The first e-mail sent from Space is 25 years old

The web was not yet around, Tim Berners-Lee was working on it at CERN in Geneva, when the very first e-mail was sent from Space on 28 August 1991 by two of the crew on a nine-day space mission.

Earth was the "addressee" of the electronic message for lack of a better address. The message was written on a Mac Portable by James Adamson and Shannon Lucid, two astronauts on the ninth mission of the Atlantis spacecraft. The computer weighed 7,2 kilograms, had 1 megabyte of RAM, and cost 7300 US dollars, which is the equivalent of 13 thousand dollars at today's value.

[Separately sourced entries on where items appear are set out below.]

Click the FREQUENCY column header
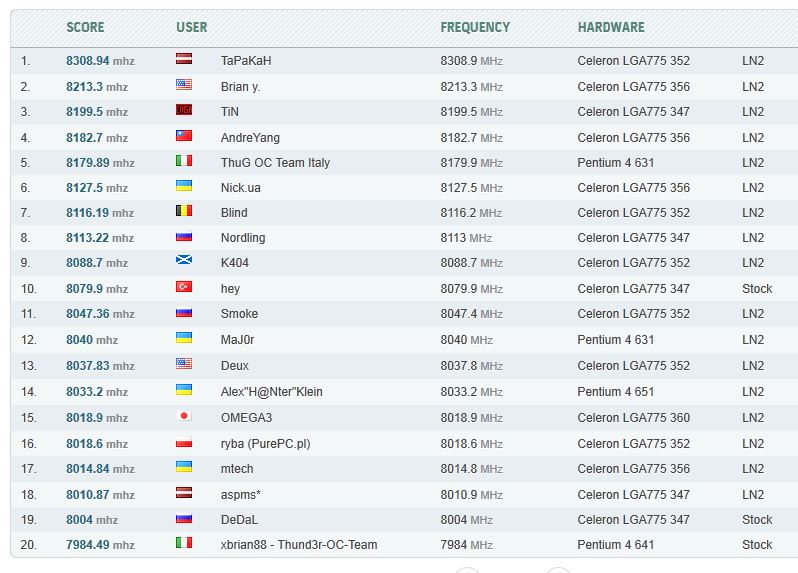 click(475, 27)
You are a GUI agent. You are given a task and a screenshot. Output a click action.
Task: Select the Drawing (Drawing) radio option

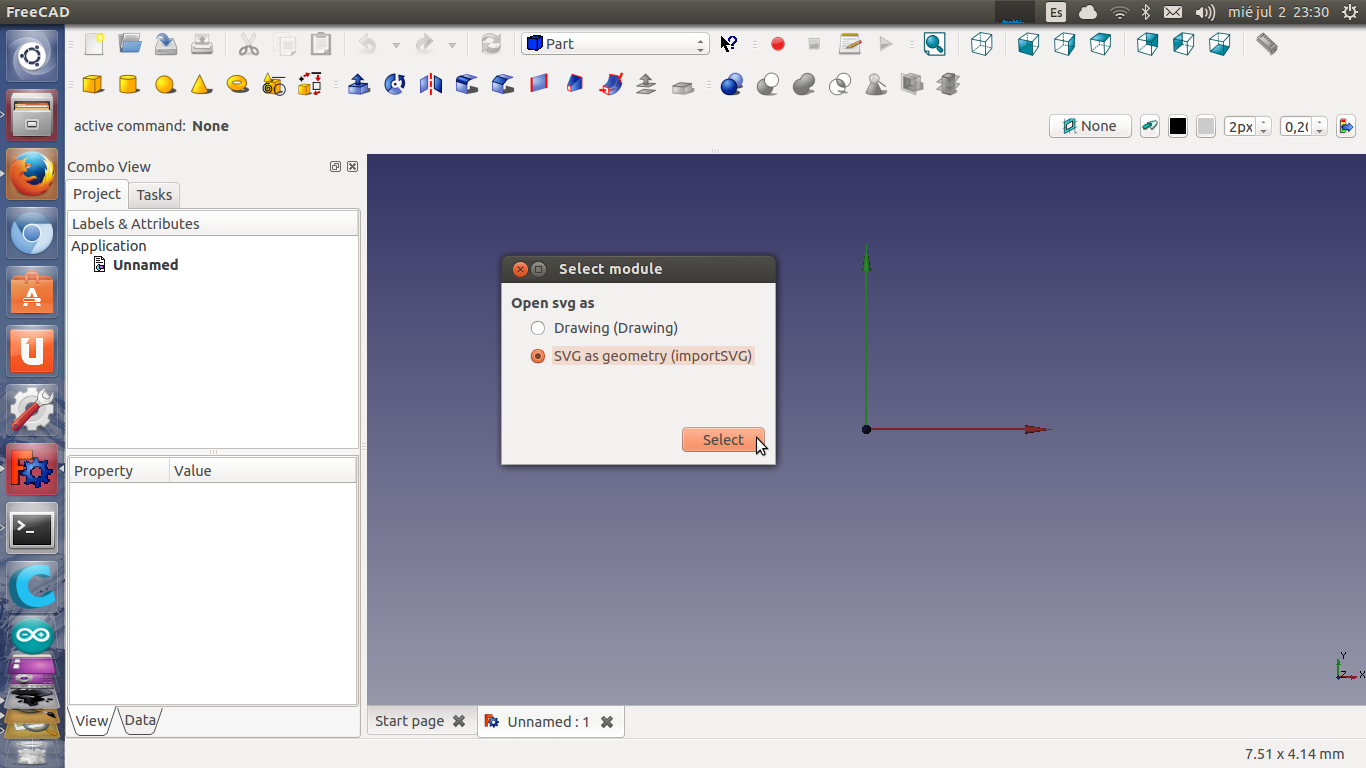[538, 328]
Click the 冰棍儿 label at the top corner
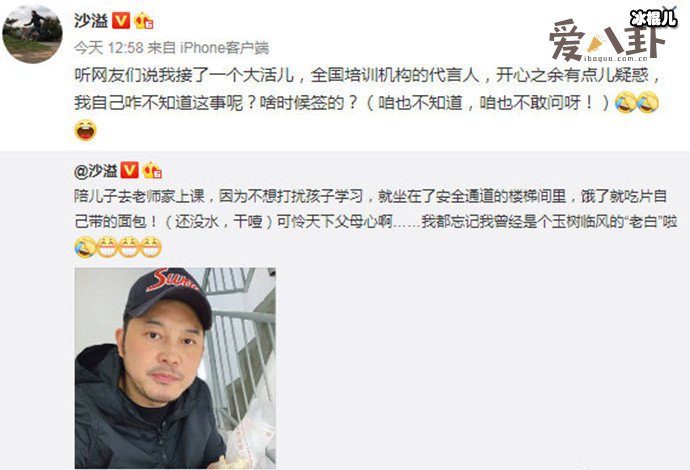Image resolution: width=690 pixels, height=470 pixels. (x=653, y=18)
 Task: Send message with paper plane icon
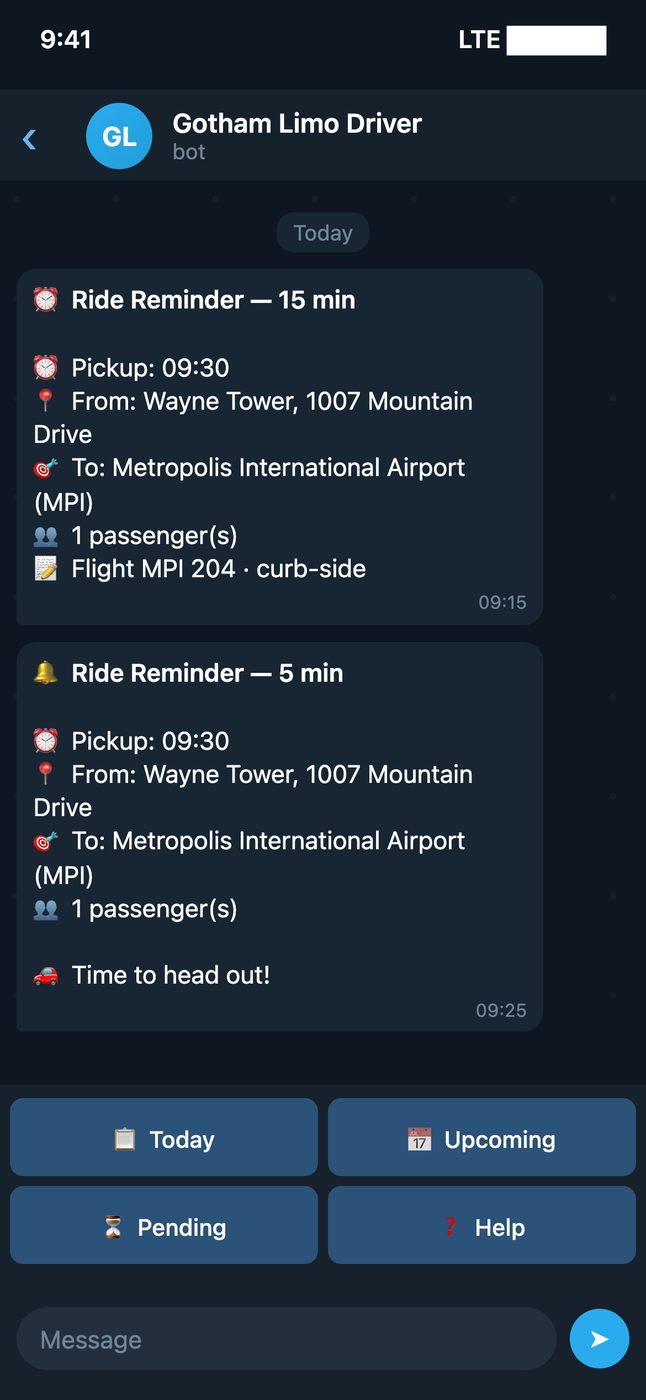coord(599,1338)
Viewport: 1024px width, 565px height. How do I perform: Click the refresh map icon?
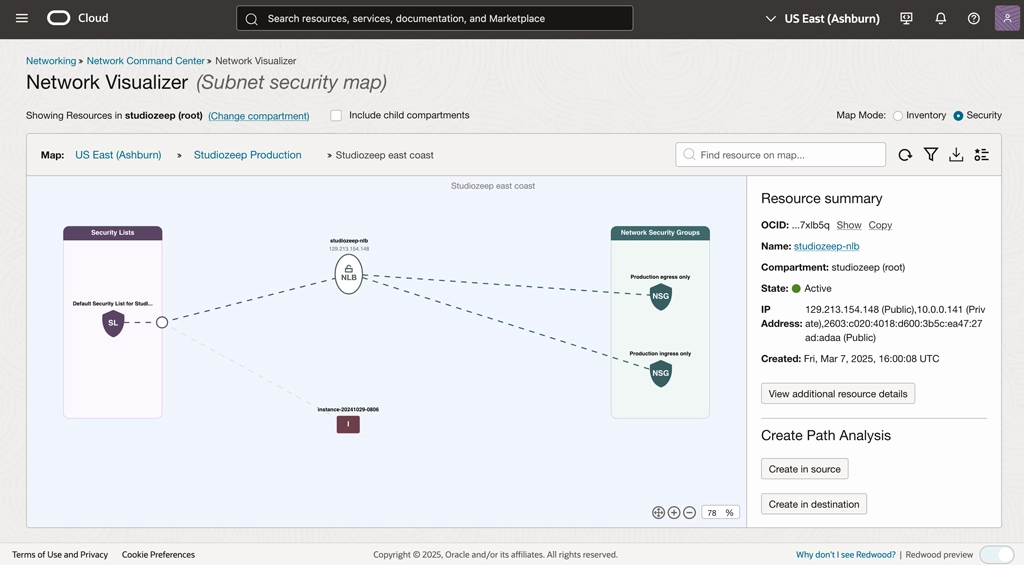tap(905, 155)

The message said, "Hello Earth! Greetings from the STS-43 Crew. This is the first AppleLink from space. Having a great time, wish you were here, [...] Hasta la vista, baby,...we'll be back!"

The message was sent to the Johnson Space Center in Houston (Texas), and AppleLink was an online service provided by Apple at the time. "Hasta la vista, baby," became cultic having been said by Arnold Schwarzenegger in Terminator 2.

In addition to the e-mail, a video recording has also survived in which the astronauts demonstrate how a floppy disk is "ejected" by the computer (www.youtube.com/watch?v=vMNw99Q8Ok0(link is external)).